**Direction 1:** In the listing, replace every "Select" with "Pick" from the line containing "Where should I" through the end of the listing. Give back only those lines, with nothing else changed.

******

I hereby will follow the rules set by the admins and mods of the forums. I understand that failing to follow all the rules, I can be removed from the Gallery and the forums themselves.

Approved

< Message edited by Grafh -- 4/7/2009 19:47:12 >
AQ DF  Post #: 61
4/4/2009 21:53:34   
Master War
Member

Picture 1

Picture 2

Well The 1st One is ok,but i dont really like spider man [5.5/10.0]

2nd One,Well,It Has A Lot Of JUnk In The Background But other then that its ok [9.5/10.0]

Edit:I hereby will follow the rules set by the admins and mods of the forums. I understand that failing to follow all the rules, I can be removed from the Gallery and the forums themselves.

Edit2:Natevujak Dont Spam Unless U Have A good reason

Not approved. You need to work on your CC. Check out the link to Dep's thread on the first page if you need help.


< Message edited by Grafh -- 4/7/2009 19:47:40 >
AQ DF MQ  Post #: 62
4/5/2009 18:25:39   
Xaladin
Member

My picture 1
My picture 2

Image 1

From looking at this picture i can see the burning desire in the eyes of Naruto. I like the picture as I feel that it is very capuslating and powerful. Naruto's desire and inner emotion are displayed through an outer burst of raw colour, almost 'flame' like. However, personally I would add the picture of the nine tailed fox demon in the backgroud. I would add this beacause it could act as a powerful medium of the emotion shown in the picture, much like how in Naruto the fox demon is usually shown as a manifestation of Naruto's negative feelings. E.g. hate, guilt and anger etc.

Image 2

I like this picture a lot, because I feel there is a lot of emotion, the first instictual thoughts I get from looking at this picture of spiderman are of pain, restrictment and anger. The dominant red colour highlights the anger in spiderman, it seems to have an effect on the background as it is different shades of red highlighting the volotile feelings portrayed. The lightening gives an effect of chaos and unblalance(seen mostly in games and movies as a rift i.e a warp hole, the elemetal avatars attacking falconreach). The elements of pain and restrictment are seen on the face and suit of spiderman. Restriction is also emphasised by the thin ties holding spiderman down(almost like chains). Personally,I would maybe change the background to black to give a feeling of confinement. It could also give the effect of an inner strugle rather than an exterior one to add more depth.(this technique is used in games and anime/manga, usually for a character solioquy or private thought, to seperate themselves from the outside world).

quote:

'I hereby will follow the rules set by the admins and mods of the forums. I understand that failing to follow all the rules, I can be removed from the Gallery and the forums themselves.'


Approved

< Message edited by Grafh -- 4/7/2009 19:48:03 >
Post #: 63
4/5/2009 19:01:55   
Thrash fan
Member

Picture I
Picture II



In my eyes, this is a very commanding and spectacular signature. The bloody cloud colors and the smooth as glass effects coming from spider man are so powerful and fresh that it demands your full interest. It’s as if he’s drowning in his own blood, gasping for life, really adding the dramatic feel to the picture. But, it seems over spider man’s left eye there is a white spot with an eraser blot, making the marvel hero look unrendered and thus ruining the moment. Though this looks easy to repair. In general I can see you put a lot of effort into this creation.

******

**Direction 2:**
Answer these questions about the forum posts:
(a) Who edited the messages?
(b) What score did Master War give the second picture?
(c) What color would Xaladin change the Spiderman picture's background to?

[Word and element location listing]
******

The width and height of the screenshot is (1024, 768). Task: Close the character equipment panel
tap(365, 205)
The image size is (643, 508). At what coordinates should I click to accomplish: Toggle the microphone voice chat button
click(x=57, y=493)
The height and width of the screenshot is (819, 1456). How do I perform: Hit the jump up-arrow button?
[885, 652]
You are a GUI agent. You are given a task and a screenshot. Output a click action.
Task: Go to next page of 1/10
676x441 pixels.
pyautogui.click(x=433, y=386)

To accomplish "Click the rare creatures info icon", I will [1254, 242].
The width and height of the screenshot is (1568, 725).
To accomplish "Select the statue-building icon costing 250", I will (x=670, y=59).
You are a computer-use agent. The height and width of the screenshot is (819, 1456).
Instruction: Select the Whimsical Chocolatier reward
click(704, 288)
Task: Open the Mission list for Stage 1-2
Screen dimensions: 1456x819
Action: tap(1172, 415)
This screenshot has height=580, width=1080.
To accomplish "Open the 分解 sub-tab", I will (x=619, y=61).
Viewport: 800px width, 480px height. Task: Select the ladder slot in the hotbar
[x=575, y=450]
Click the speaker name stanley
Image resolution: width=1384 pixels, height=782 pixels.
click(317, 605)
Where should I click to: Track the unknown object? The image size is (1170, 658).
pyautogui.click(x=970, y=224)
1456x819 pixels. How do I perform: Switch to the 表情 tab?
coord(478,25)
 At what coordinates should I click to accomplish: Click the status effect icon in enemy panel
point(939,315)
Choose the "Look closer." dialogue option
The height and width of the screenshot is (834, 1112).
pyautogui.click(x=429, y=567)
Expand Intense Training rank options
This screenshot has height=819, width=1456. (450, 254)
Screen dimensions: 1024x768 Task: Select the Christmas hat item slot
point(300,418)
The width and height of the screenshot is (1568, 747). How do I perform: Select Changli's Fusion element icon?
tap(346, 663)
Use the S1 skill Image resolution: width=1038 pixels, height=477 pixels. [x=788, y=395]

******

**Exercise answer 1:**
Where should I click to: Track the unknown object? The image size is (1170, 658).
pyautogui.click(x=970, y=224)
1456x819 pixels. How do I perform: Switch to the 表情 tab?
coord(478,25)
 At what coordinates should I click to accomplish: Click the status effect icon in enemy panel
point(939,315)
Choose the "Look closer." dialogue option
The height and width of the screenshot is (834, 1112).
pyautogui.click(x=429, y=567)
Expand Intense Training rank options
This screenshot has height=819, width=1456. (450, 254)
Screen dimensions: 1024x768 Task: Pick the Christmas hat item slot
point(300,418)
The width and height of the screenshot is (1568, 747). How do I perform: Pick Changli's Fusion element icon?
tap(346, 663)
Use the S1 skill Image resolution: width=1038 pixels, height=477 pixels. [x=788, y=395]

**Exercise answer 2:**
(a) Grafh
(b) 9.5/10.0
(c) Black